In theory, this would mean that any positive or negative UX or speed issues impacting either domain would affect the URLs on each site in the same way. 
 

Crawl Rates 
It was important to check if there were any differences in the crawl rates of our sample URLs before updating them to return either response code. Doing this allowed us to spot early on if any of the URLs we were planning to set to 410 were already being crawled less frequently. 

Our checks not only showed that this wasn’t the case, but that the 410 same URLs were being crawled more frequently than the 404 ones. 

 

Key Obstacles

As this is the first experiment of this kind that we’ve run, we inevitably ran into some obstacles. To ensure validity and accuracy, we’ve detailed these hurdles below and explained how we tackled them. 

 

Log Files
Our plan was to collect and save the log files of both sites throughout the experiment to allow us to cross compare any data from the Google Search Console API with our own server data. 

Unfortunately, a configuration error meant the log files were only being saved and stored for a 14-day rolling period. This meant that after two weeks of the experiment we no longer had accurate data for the first day of the test. 

Once we’d fixed the configuration to save all weblog events, we compared the last crawled time in the Google Search Console API data with the weblog data to confirm they matched—which they did. Following this, we carried out random spot checks to ensure all data matched correctly. 

 

Google Search Console ‘Coverage State’
In order to measure and observe how frequently the Googlebot crawled the sample URLs—and how quickly they were removed from the index—we were pulling the ‘CoverageState’ of each URL from GSC.

We had anticipated that these URLs, once removed from the index, would be labelled ‘crawled, currently not indexed’ or similar. 

However, a few days into the experiment we discovered the removed URLs were showing ‘Not Found (404)’ regardless of their response codes—and didn’t tell us whether they were still indexed or not. 

A manual check with a site command showed that the URLs marked as a 404 error were still in the index—meaning the API wasn’t going to tell us if they’d been removed. 

With this in mind, we decided to focus the entirety of the experiment on the crawl frequency instead. 

 

Results

We observed the test sites for more than three months before it became apparent that we had more than enough data to show how frequently the URLs were being crawled to draw insights. 

We passed this over to our data team lead, Ali Hassan, who found that the data does show that 404 URLs are crawled more frequently than 410s. 

An analysis of the Google Search Console API data looking at our sample of 119 test web pages shows that 404's are, on average, crawled 49.6% more often than 410s."

To be certain, we then broke down the sample results by internal link counts. 

Ali added: 

"This trend is also consistent amongst strata of our sample grouped on the basis of internal backlink counts. A T-test confirms the statistical significance of our overall results to within 95% confidence.
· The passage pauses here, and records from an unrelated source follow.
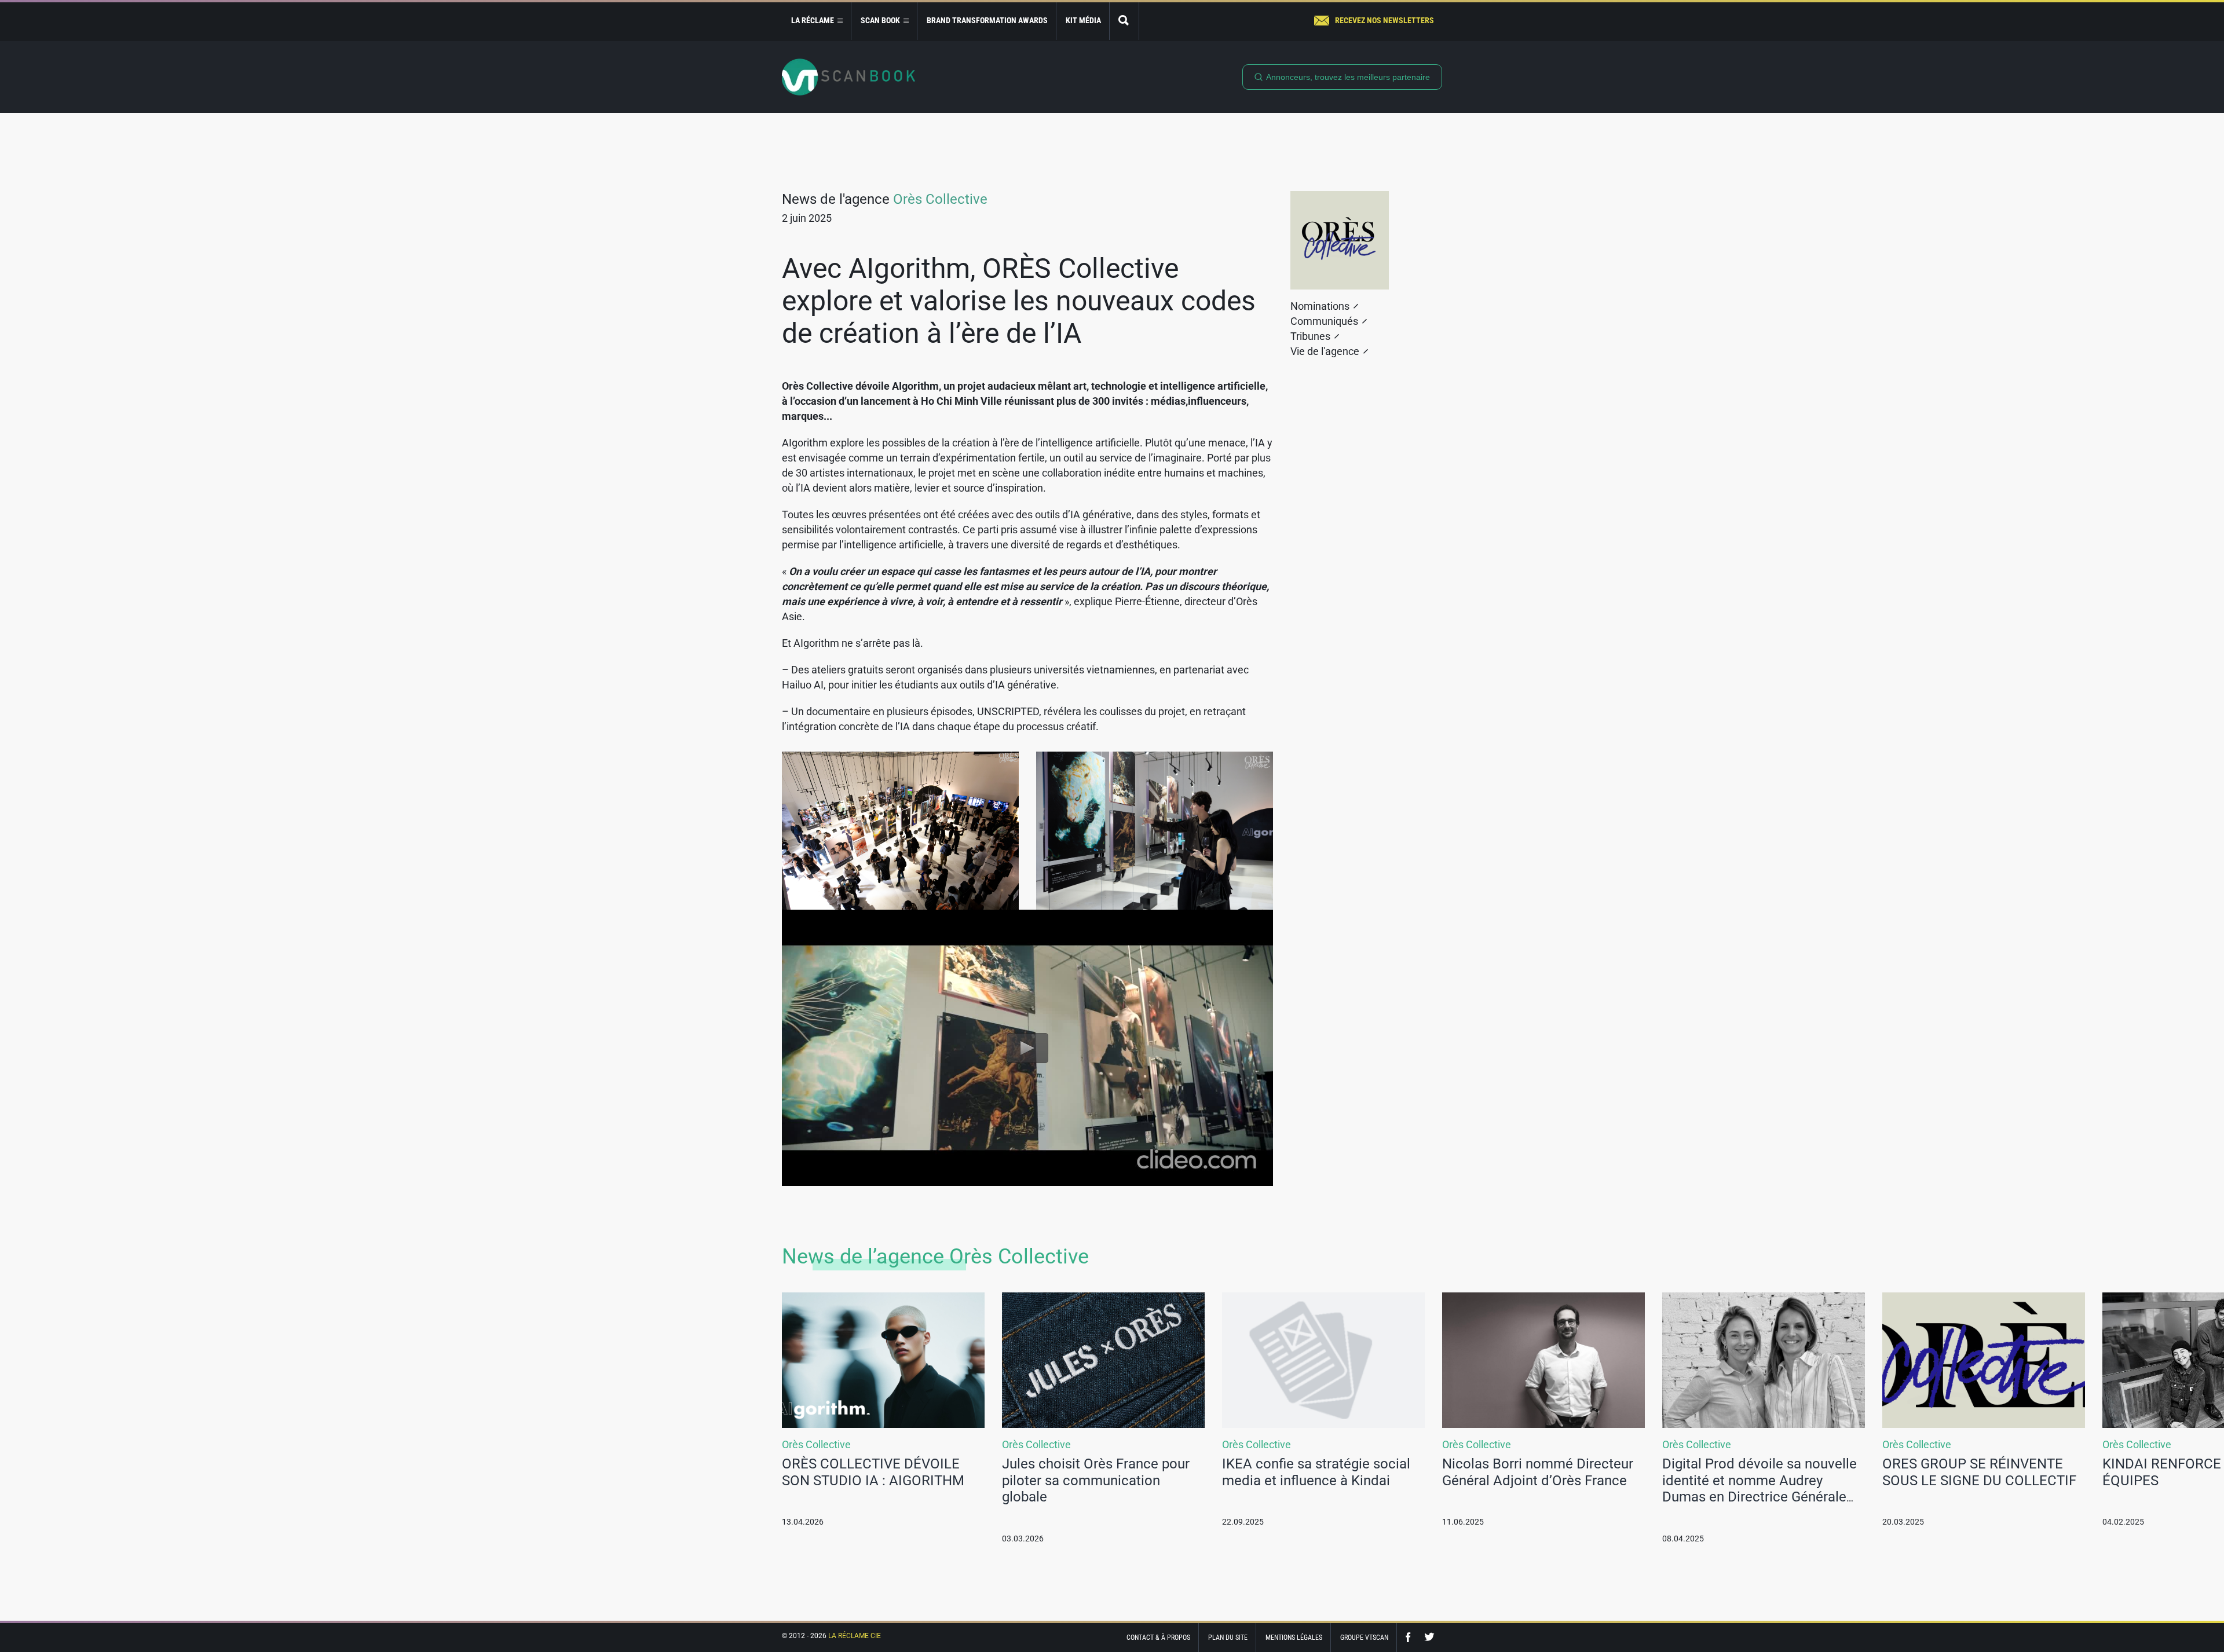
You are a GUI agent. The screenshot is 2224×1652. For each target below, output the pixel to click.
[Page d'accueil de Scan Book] (848, 77)
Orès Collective (940, 199)
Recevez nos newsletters (1384, 20)
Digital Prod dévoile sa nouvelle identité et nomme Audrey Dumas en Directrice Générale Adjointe (1759, 1489)
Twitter (1429, 1637)
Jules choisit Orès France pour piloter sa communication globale (1096, 1481)
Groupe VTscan (1364, 1637)
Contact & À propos (1158, 1637)
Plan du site (1228, 1637)
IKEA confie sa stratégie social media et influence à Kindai (1316, 1472)
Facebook (1411, 1637)
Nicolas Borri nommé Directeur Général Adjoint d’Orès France (1537, 1472)
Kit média (1083, 20)
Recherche (1124, 21)
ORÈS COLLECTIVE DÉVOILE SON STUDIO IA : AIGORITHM (873, 1472)
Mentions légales (1293, 1637)
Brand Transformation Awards (987, 20)
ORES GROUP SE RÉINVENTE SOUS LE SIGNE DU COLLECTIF (1979, 1472)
While both analyses confirm our initial hypothesis, the latter lacks sufficient sample sizes for conclusive results to be ascertained for each stratum. The overall trend, however, is indicative.”

Director of SEO at Shopify, Kevin Indig, took an early look at the write up and results and shared his thoughts:

"410 are treated like 301s and 404 like 302s. It makes sense that 404s are more often recrawled by Google because Google expects that the 404 turns into a 200 or 410 again."

 

Summary

Although it was a challenging experiment to run, the unforeseen obstacles that occurred will help us better plan our methodologies for future experiments. 

A 49.6% difference in crawling the 404 URLs and the 410 ones is both interesting and conclusive, suggesting that if you want Google to recrawl a removed URL as infrequently as possible, you should set a 410 response code.